#### [What is needed]
Convert every line of the entries below into a Markdown table with the columns "No." and "Text," numbering the rows in order and leaving out blank lines.

---------- Given records ----------

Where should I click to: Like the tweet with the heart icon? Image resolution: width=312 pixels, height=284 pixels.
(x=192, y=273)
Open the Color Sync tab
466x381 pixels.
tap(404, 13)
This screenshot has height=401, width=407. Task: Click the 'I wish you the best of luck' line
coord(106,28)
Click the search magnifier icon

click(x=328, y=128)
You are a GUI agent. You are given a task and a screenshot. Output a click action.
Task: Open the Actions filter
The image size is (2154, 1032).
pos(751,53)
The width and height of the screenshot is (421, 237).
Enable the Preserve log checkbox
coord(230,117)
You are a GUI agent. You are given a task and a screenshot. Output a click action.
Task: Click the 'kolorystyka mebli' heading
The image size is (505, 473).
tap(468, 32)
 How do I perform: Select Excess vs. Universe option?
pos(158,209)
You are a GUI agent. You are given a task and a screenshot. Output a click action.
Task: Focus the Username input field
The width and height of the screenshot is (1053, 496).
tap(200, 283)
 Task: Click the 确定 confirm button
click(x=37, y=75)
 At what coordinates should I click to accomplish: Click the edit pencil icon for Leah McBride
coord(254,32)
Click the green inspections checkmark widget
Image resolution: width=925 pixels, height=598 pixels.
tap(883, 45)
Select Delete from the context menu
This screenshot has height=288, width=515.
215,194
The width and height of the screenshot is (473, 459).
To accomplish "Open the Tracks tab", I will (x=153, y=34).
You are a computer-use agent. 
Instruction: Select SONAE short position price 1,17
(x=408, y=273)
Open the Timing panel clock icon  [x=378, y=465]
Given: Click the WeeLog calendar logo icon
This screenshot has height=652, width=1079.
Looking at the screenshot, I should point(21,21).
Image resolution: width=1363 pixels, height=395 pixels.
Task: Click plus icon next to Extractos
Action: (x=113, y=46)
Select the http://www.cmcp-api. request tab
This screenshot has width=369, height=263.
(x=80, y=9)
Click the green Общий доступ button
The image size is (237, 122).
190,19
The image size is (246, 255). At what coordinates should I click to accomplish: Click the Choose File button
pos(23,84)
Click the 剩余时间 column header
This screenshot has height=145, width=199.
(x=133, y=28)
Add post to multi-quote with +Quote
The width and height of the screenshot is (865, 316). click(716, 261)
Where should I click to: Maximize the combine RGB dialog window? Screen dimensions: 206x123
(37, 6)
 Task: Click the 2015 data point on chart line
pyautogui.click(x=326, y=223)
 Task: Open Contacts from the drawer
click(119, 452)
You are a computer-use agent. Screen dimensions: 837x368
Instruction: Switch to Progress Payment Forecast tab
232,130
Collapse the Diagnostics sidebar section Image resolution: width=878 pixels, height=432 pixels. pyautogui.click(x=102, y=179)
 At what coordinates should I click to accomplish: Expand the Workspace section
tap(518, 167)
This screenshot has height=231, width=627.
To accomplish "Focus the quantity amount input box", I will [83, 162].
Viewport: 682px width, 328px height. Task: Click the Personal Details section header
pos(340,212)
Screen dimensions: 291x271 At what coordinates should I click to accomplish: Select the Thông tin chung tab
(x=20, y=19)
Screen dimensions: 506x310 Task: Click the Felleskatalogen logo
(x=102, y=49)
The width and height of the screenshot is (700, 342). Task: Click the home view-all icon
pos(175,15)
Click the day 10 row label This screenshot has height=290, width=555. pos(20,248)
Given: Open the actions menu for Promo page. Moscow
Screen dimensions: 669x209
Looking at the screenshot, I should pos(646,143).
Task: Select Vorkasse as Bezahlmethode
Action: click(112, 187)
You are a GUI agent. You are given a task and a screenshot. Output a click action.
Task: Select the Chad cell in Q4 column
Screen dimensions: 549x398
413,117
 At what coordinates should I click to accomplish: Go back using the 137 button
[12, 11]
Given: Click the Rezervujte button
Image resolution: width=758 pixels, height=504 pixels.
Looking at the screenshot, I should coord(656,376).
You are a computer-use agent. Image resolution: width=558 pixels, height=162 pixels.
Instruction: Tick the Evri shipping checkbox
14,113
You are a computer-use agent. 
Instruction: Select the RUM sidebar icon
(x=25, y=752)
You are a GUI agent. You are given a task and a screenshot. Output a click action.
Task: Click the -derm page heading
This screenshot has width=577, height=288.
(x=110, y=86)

----------

#### [Answer below]
| No. | Text |
|---|---|
| 1 | Where should I click to: Like the tweet with the heart icon? Image resolution: width=312 pixels, height=284 pixels. |
| 2 | (x=192, y=273) |
| 3 | Open the Color Sync tab |
| 4 | 466x381 pixels. |
| 5 | tap(404, 13) |
| 6 | This screenshot has height=401, width=407. Task: Click the 'I wish you the best of luck' line |
| 7 | coord(106,28) |
| 8 | Click the search magnifier icon |
| 9 | click(x=328, y=128) |
| 10 | You are a GUI agent. You are given a task and a screenshot. Output a click action. |
| 11 | Task: Open the Actions filter |
| 12 | The image size is (2154, 1032). |
| 13 | pos(751,53) |
| 14 | The width and height of the screenshot is (421, 237). |
| 15 | Enable the Preserve log checkbox |
| 16 | coord(230,117) |
| 17 | You are a GUI agent. You are given a task and a screenshot. Output a click action. |
| 18 | Task: Click the 'kolorystyka mebli' heading |
| 19 | The image size is (505, 473). |
| 20 | tap(468, 32) |
| 21 |  How do I perform: Select Excess vs. Universe option? |
| 22 | pos(158,209) |
| 23 | You are a GUI agent. You are given a task and a screenshot. Output a click action. |
| 24 | Task: Focus the Username input field |
| 25 | The width and height of the screenshot is (1053, 496). |
| 26 | tap(200, 283) |
| 27 |  Task: Click the 确定 confirm button |
| 28 | click(x=37, y=75) |
| 29 |  At what coordinates should I click to accomplish: Click the edit pencil icon for Leah McBride |
| 30 | coord(254,32) |
| 31 | Click the green inspections checkmark widget |
| 32 | Image resolution: width=925 pixels, height=598 pixels. |
| 33 | tap(883, 45) |
| 34 | Select Delete from the context menu |
| 35 | This screenshot has height=288, width=515. |
| 36 | 215,194 |
| 37 | The width and height of the screenshot is (473, 459). |
| 38 | To accomplish "Open the Tracks tab", I will (x=153, y=34). |
| 39 | You are a computer-use agent.  |
| 40 | Instruction: Select SONAE short position price 1,17 |
| 41 | (x=408, y=273) |
| 42 | Open the Timing panel clock icon  [x=378, y=465] |
| 43 | Given: Click the WeeLog calendar logo icon |
| 44 | This screenshot has height=652, width=1079. |
| 45 | Looking at the screenshot, I should point(21,21). |
| 46 | Image resolution: width=1363 pixels, height=395 pixels. |
| 47 | Task: Click plus icon next to Extractos |
| 48 | Action: (x=113, y=46) |
| 49 | Select the http://www.cmcp-api. request tab |
| 50 | This screenshot has width=369, height=263. |
| 51 | (x=80, y=9) |
| 52 | Click the green Общий доступ button |
| 53 | The image size is (237, 122). |
| 54 | 190,19 |
| 55 | The image size is (246, 255). At what coordinates should I click to accomplish: Click the Choose File button |
| 56 | pos(23,84) |
| 57 | Click the 剩余时间 column header |
| 58 | This screenshot has height=145, width=199. |
| 59 | (x=133, y=28) |
| 60 | Add post to multi-quote with +Quote |
| 61 | The width and height of the screenshot is (865, 316). click(716, 261) |
| 62 | Where should I click to: Maximize the combine RGB dialog window? Screen dimensions: 206x123 |
| 63 | (37, 6) |
| 64 |  Task: Click the 2015 data point on chart line |
| 65 | pyautogui.click(x=326, y=223) |
| 66 |  Task: Open Contacts from the drawer |
| 67 | click(119, 452) |
| 68 | You are a computer-use agent. Screen dimensions: 837x368 |
| 69 | Instruction: Switch to Progress Payment Forecast tab |
| 70 | 232,130 |
| 71 | Collapse the Diagnostics sidebar section Image resolution: width=878 pixels, height=432 pixels. pyautogui.click(x=102, y=179) |
| 72 |  At what coordinates should I click to accomplish: Expand the Workspace section |
| 73 | tap(518, 167) |
| 74 | This screenshot has height=231, width=627. |
| 75 | To accomplish "Focus the quantity amount input box", I will [83, 162]. |
| 76 | Viewport: 682px width, 328px height. Task: Click the Personal Details section header |
| 77 | pos(340,212) |
| 78 | Screen dimensions: 291x271 At what coordinates should I click to accomplish: Select the Thông tin chung tab |
| 79 | (x=20, y=19) |
| 80 | Screen dimensions: 506x310 Task: Click the Felleskatalogen logo |
| 81 | (x=102, y=49) |
| 82 | The width and height of the screenshot is (700, 342). Task: Click the home view-all icon |
| 83 | pos(175,15) |
| 84 | Click the day 10 row label This screenshot has height=290, width=555. pos(20,248) |
| 85 | Given: Open the actions menu for Promo page. Moscow |
| 86 | Screen dimensions: 669x209 |
| 87 | Looking at the screenshot, I should pos(646,143). |
| 88 | Task: Select Vorkasse as Bezahlmethode |
| 89 | Action: click(112, 187) |
| 90 | You are a GUI agent. You are given a task and a screenshot. Output a click action. |
| 91 | Task: Select the Chad cell in Q4 column |
| 92 | Screen dimensions: 549x398 |
| 93 | 413,117 |
| 94 |  At what coordinates should I click to accomplish: Go back using the 137 button |
| 95 | [12, 11] |
| 96 | Given: Click the Rezervujte button |
| 97 | Image resolution: width=758 pixels, height=504 pixels. |
| 98 | Looking at the screenshot, I should coord(656,376). |
| 99 | You are a computer-use agent. Image resolution: width=558 pixels, height=162 pixels. |
| 100 | Instruction: Tick the Evri shipping checkbox |
| 101 | 14,113 |
| 102 | You are a computer-use agent.  |
| 103 | Instruction: Select the RUM sidebar icon |
| 104 | (x=25, y=752) |
| 105 | You are a GUI agent. You are given a task and a screenshot. Output a click action. |
| 106 | Task: Click the -derm page heading |
| 107 | This screenshot has width=577, height=288. |
| 108 | (x=110, y=86) |